Improve AnyP::Uri::port_ and related port storage types (#1255)
The old "unsigned short" type is used for various things all over the
code and cannot distinguish a parsed port zero from an absent port. In
theory, it could also hold values exceeding 65535, getting out of sync
with various (poorly duplicated) maximum port value checks.
No significant runtime changes are expected, but some transactions with
unknown request URI ports may now be reported correctly, showing "-"
instead of "0" for the missing port number. In some very special/rare
on_unsupported_protocol cases, Squid might no longer attempt to tunnel
non-HTTP requests to a zero port. Such attempts were failing anyway.
This change leaves many "unsigned short" port use cases untouched. Most
of them should be converted, but most (if not all) of those conversions
should be done in dedicated projects. Here are a few TODO highlights:
* ACLIntRange: Stores integers, is usable for integers, but assumes it
is being configured with port numbers.
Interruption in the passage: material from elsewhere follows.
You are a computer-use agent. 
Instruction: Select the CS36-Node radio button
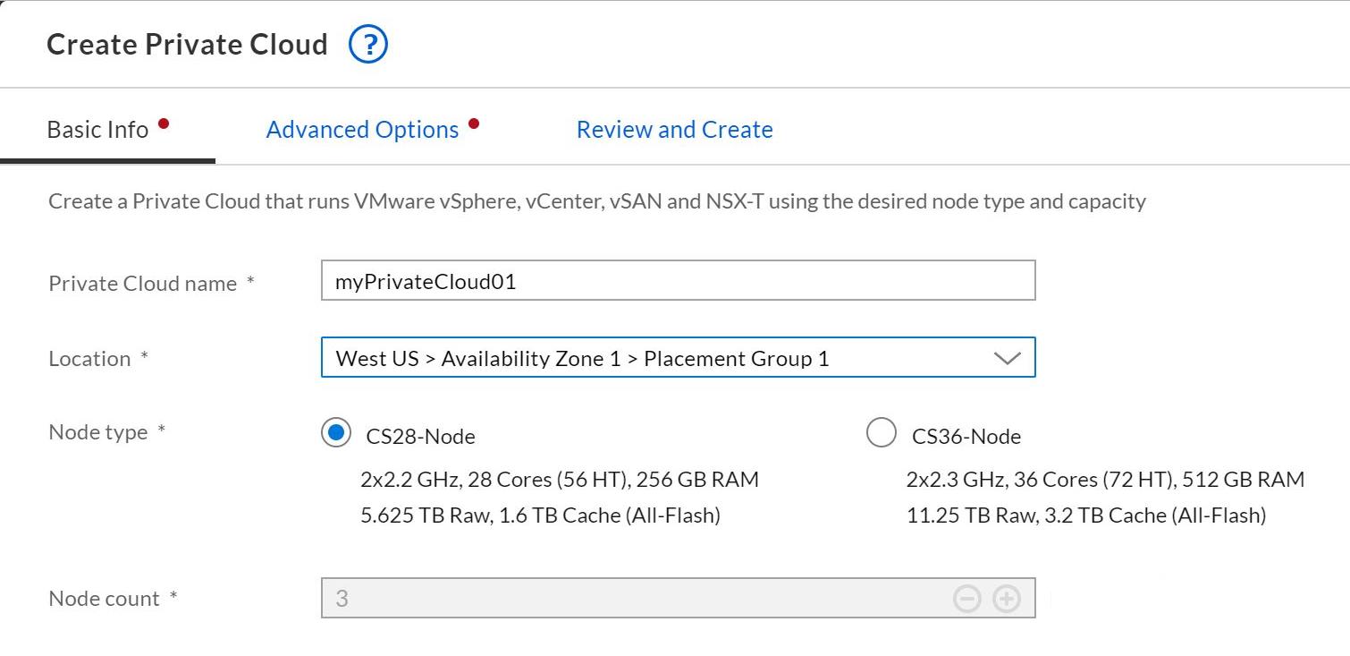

We probably should enhance that
class to handle "all" integers instead of expanding/deepening that
rather limiting "input is just port numbers" assumption.
* CachePeer and internalRemoteUri(): Likely runtime changes related to
squid.conf validity.
* Ftp::Server::listenForDataConnection() and friends: Triggers a few
changes with runtime effects related to comm_local_port() failures.
* Ip::Address, Snmp::Session, fde: Too many low-level changes, some of
which would be difficult to test.
* Config.Port.icp: Possible runtime changes related to squid.conf and
command-line arguments validity.
Also used "%hu" instead of "%u" or "%d" to printf() ports. These changes
arguably improve code and might make some pedantic compiler happier, but
they do not fix any "real" bugs because variadic printf() arguments are
automatically promoted from short to int and, hence, printf()
implementations never get and never expect shorts.